"The Girls" by Emma Cline
One hot summer day, fourteen-year-old Evie Boyd comes across a group of girls at the park who are unlike no others she has even seen. Dressed carelessly, dirty, searching through dumpsters for food, stealing from stores, Evie is immediately drawn to the girls. A lonely girl herself, she is envious of their freedom and the way they move through life with wondrous abandon. This is a group of girls she wants to be friends with.
Evie is quickly drawn into their circle through the care and attention of one of the older girls named Suzanne. Evie is mesmerized by Suzanne who gives her access to a world she never knew existed. She goes with them to the ranch hidden away in the hills of California that they live in and meets the groups charismatic leader Russell.
Evie truly believes that this is where she belongs, not back home with her parents who couldn’t care less and the friends who have turned against her. As she spends more and more time with this group, she desires to stay forever in a place where anyone can belong. But what Evie does not realize is that this group is on a course that will make them infamous for years to come and one which will end in heartbreaking tragedy.
The Girls, by Emma Cline, is a dark and haunting yet beautifully written debut novel. Loosely based on the Manson Family, it is the story of a disillusioned girl who is looking to belong and is swept up by an alternative group of people.
I picked up this book because it was on every single must read list of 2016 and you know when it is on every list, the chances of it being amazing are pretty high. Very quickly, I could see why everyone was talking about this book. The writing is absolutely incredible and Cline weaves a very good story. This is one of those books where most people will be saying “it’s hard to believe it’s a debut novel.” It feels as though Cline has been writing bestsellers for years.
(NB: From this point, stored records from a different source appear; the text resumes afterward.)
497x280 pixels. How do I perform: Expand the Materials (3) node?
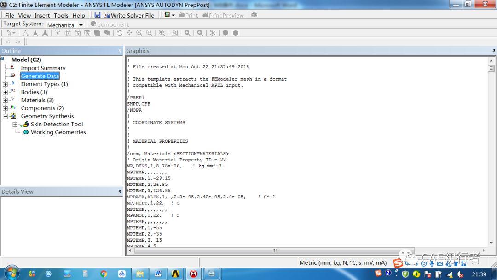[6, 100]
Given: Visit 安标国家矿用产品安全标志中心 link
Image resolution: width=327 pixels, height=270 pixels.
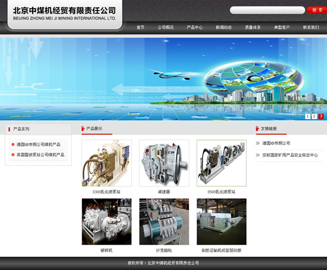Looking at the screenshot, I should [x=290, y=155].
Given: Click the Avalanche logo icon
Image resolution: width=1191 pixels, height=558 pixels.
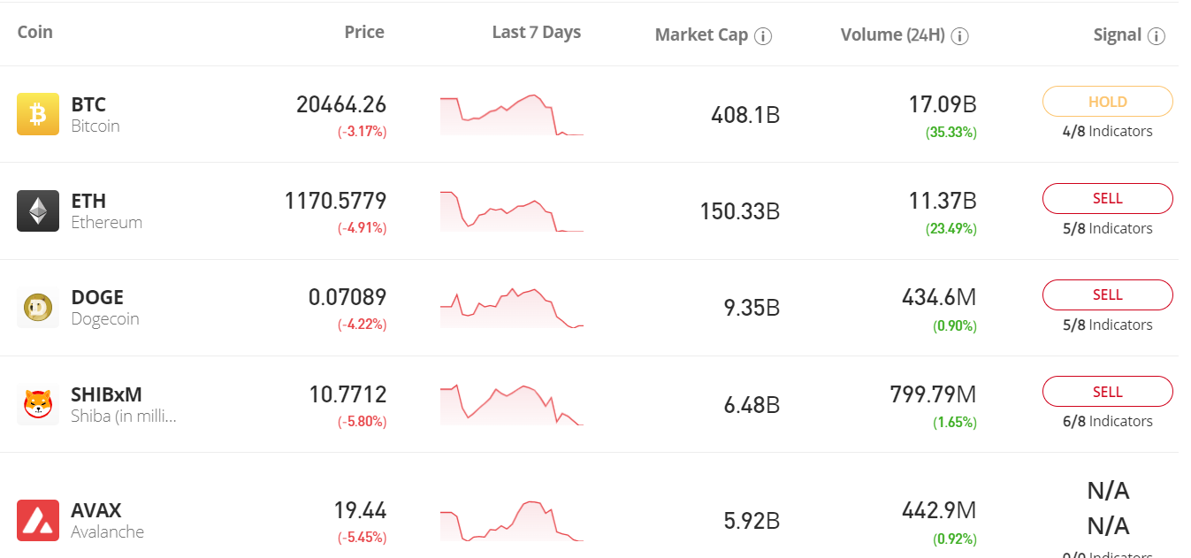Looking at the screenshot, I should [x=39, y=520].
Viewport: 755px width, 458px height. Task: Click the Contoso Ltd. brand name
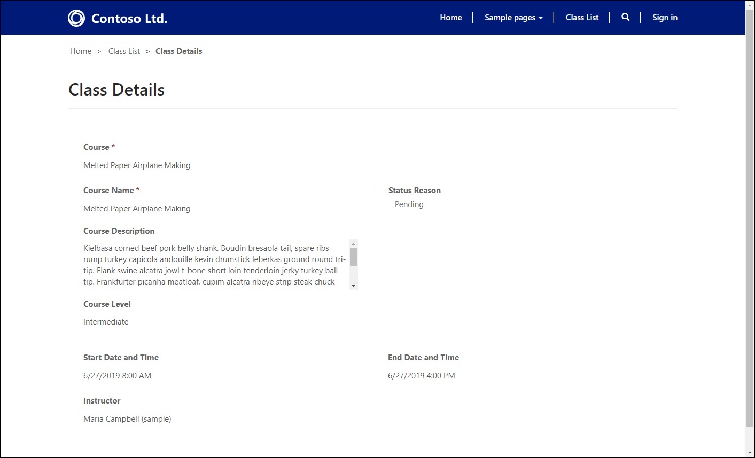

In the beginning I wasn’t sure if I was going to like the book and that came down to what my expectations of the book were. I thought that this book was going to be more about the cult and the violence they committed and that was what I wanted to read about (going into the book I really wasn’t all that familiar with Charles Manson and the Manson Family other than knowing what they were famous for.) I wanted to understand the motivations of the group and the moments that led up to the crimes. That is a very small part of the book and definitely not the main focus. So the book felt like a long set-up to an event that gets very little page-time.
It took a long time for me to get past my expectations of the book but when I finally did I was able to see it for the beautiful and harrowing read that it is. It is hard to believe that Evie is only fourteen years old with the life she leads and the way she is able to get swept up into the group without her parents noticing or really caring. It is understandable though why groups like this are able to form, with charismatic people preying upon young people who are in search of something but aren’t quite sure what it is they are looking for.
I thought it was an interesting choice to have the book take place in both present and past. But I felt that the book could have been stronger if it either stayed in the past or if we got a little bit more of the present. I like that we are able to see how this one year at such a tender age affected her for the rest of her life. But it just seems like we weren’t given enough to fully understand how present-day Evie feels about who she was or what the group did. There are bits of that but I wanted either more or none at all.
This wasn’t a runaway hit for me, but it wasn’t a bad read either. I read through it pretty quickly as the writing flowed from page to page and it was easy to get lost in the story. But I was disappointed by the lack of story and was looking for a lot more from this book. That being said, I mentioned it to a co-worker who then read the book and loved it so much she went back and read Helter Skelter right after. She very much enjoyed this book so I don’t hesitate to recommend it to others. Just know that book is inspired by the Manson murders and not a fictional re-telling. I think the quality of this book is determined by the expectations we go into it with.
I received a copy of this book courtesy of Penguin Random House Canada. The opinions expressed above are my own.